== Task brief ==
Copy out the records below with every "screenshot" swapped for "screen capture" and nothing else changed. Leave out the pictures.
┌─ Supplied data
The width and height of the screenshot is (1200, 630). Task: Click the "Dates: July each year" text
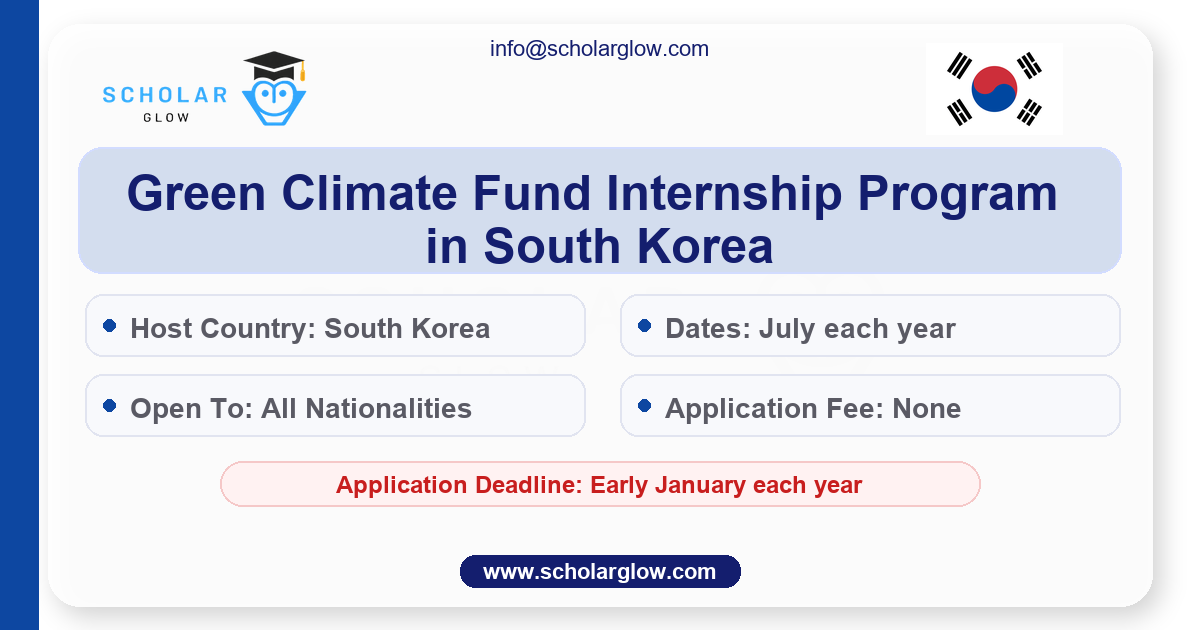click(810, 328)
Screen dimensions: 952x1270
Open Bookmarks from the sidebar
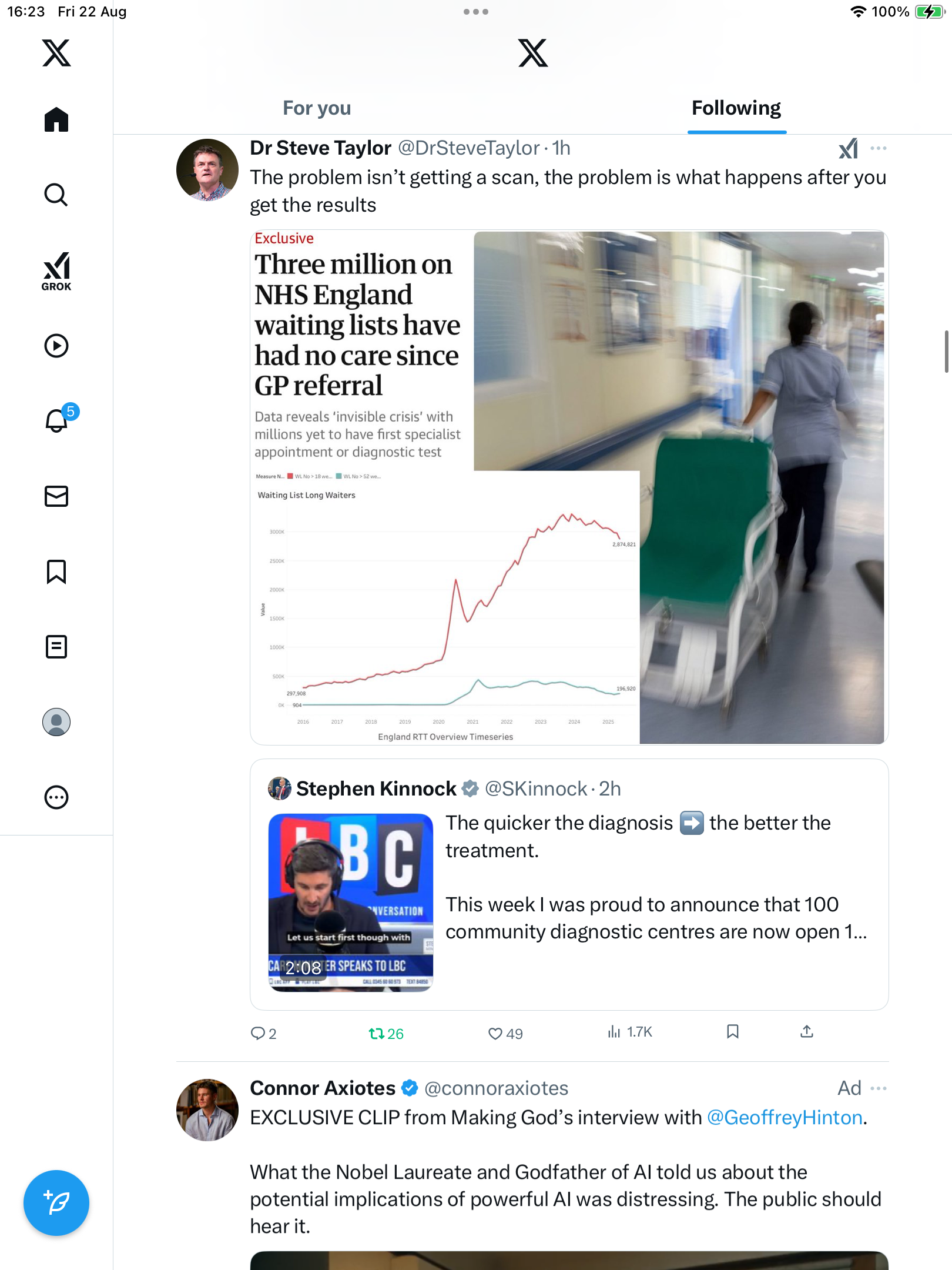tap(56, 572)
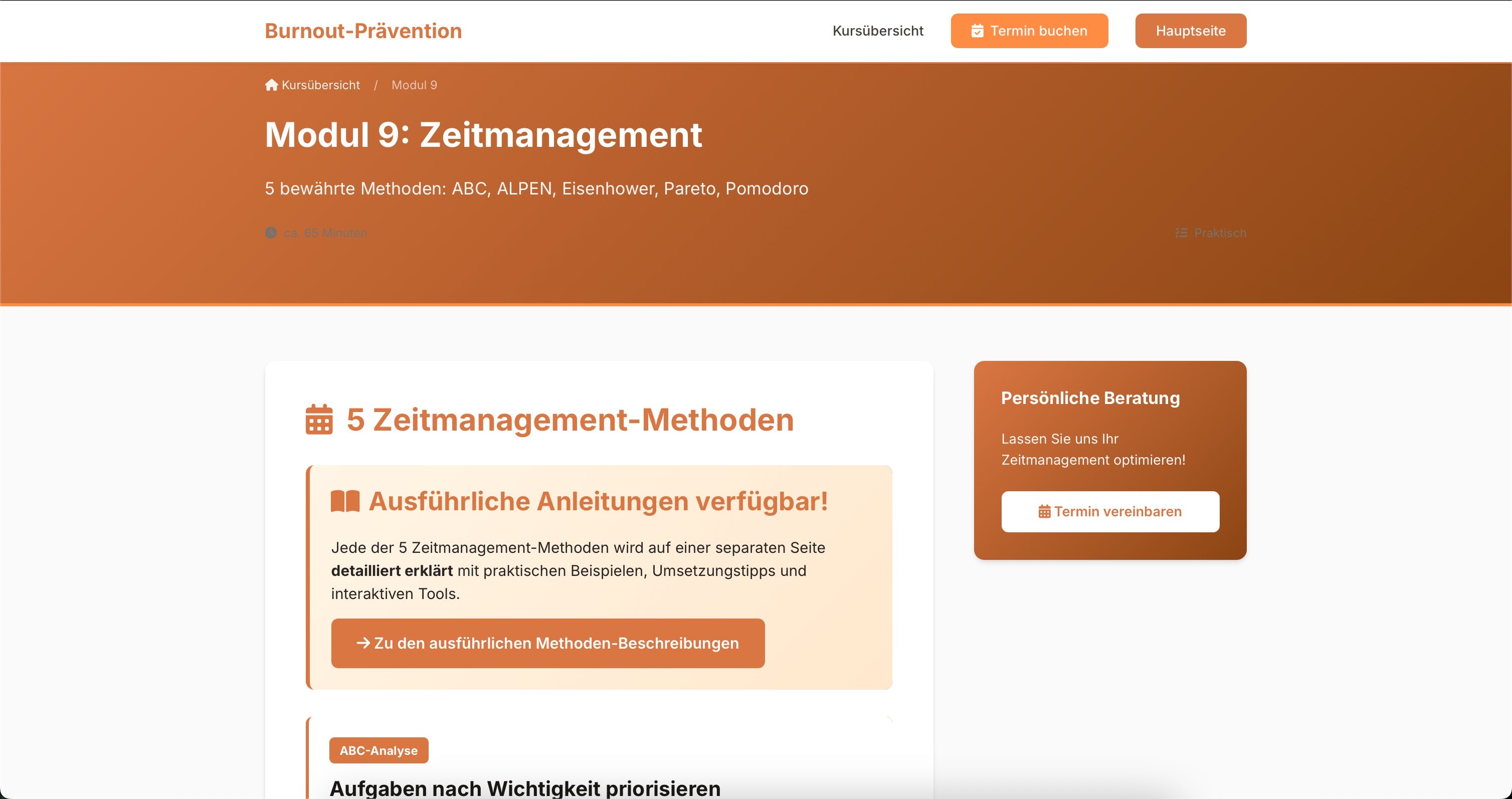Viewport: 1512px width, 799px height.
Task: Click the Persönliche Beratung card title
Action: pyautogui.click(x=1090, y=398)
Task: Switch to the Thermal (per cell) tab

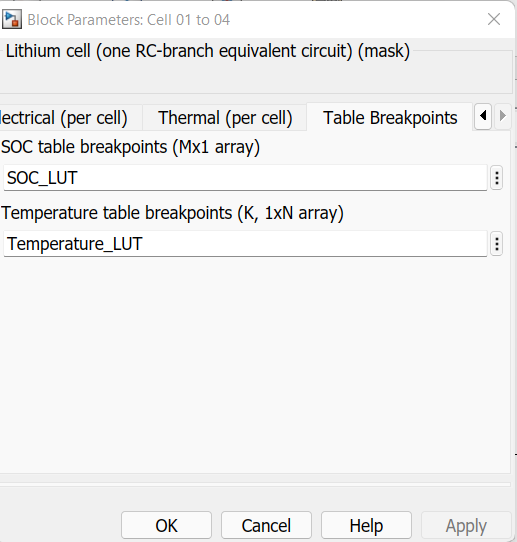Action: pos(225,118)
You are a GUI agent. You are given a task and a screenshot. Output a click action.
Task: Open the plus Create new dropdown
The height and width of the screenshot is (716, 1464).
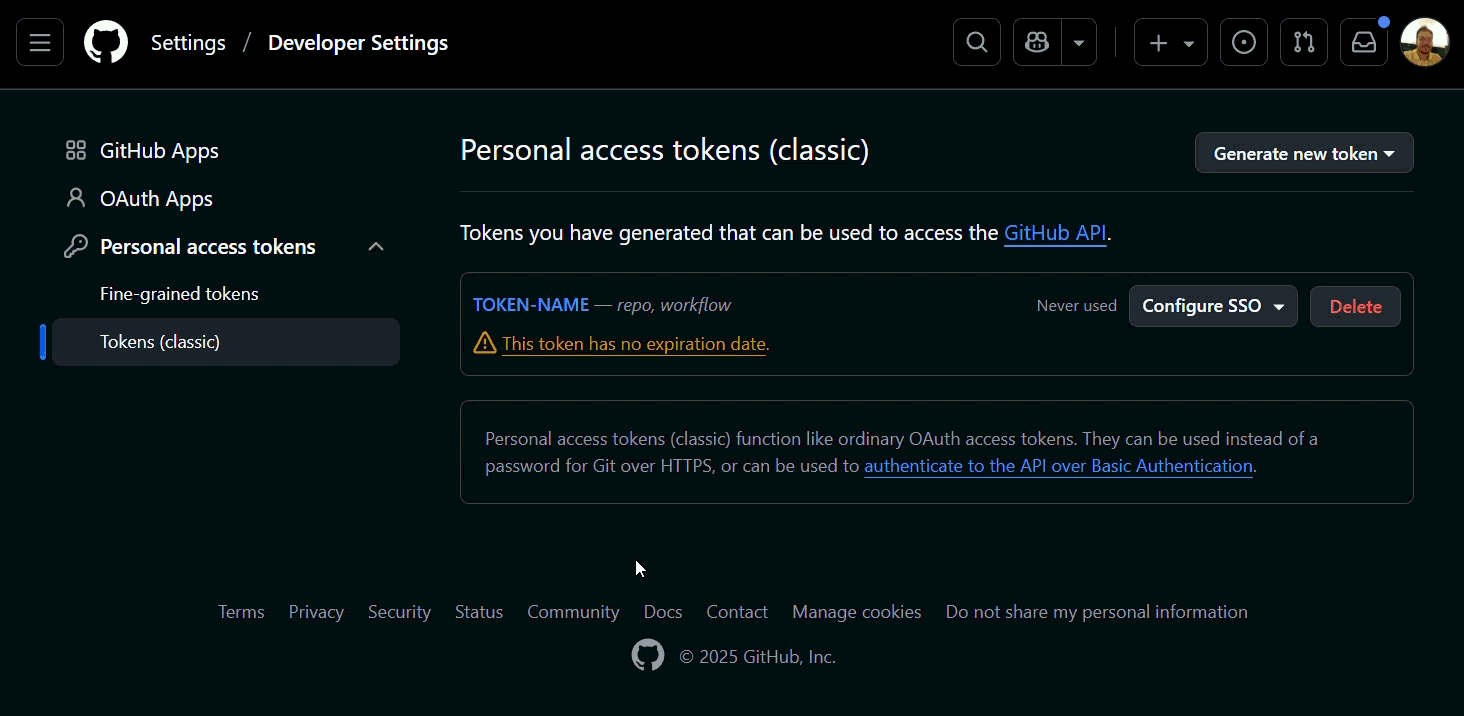[1170, 41]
└─
== The output ==
The width and height of the screen capture is (1200, 630). Task: Click the "Dates: July each year" text
click(810, 328)
Screen dimensions: 952x1270
Open Bookmarks from the sidebar
tap(56, 572)
Viewport: 1512px width, 799px height.
Task: Click the Persönliche Beratung card title
Action: pyautogui.click(x=1090, y=398)
Task: Switch to the Thermal (per cell) tab

Action: pos(225,118)
You are a GUI agent. You are given a task and a screen capture. Output a click action.
Task: Open the plus Create new dropdown
The height and width of the screen capture is (716, 1464).
[1170, 41]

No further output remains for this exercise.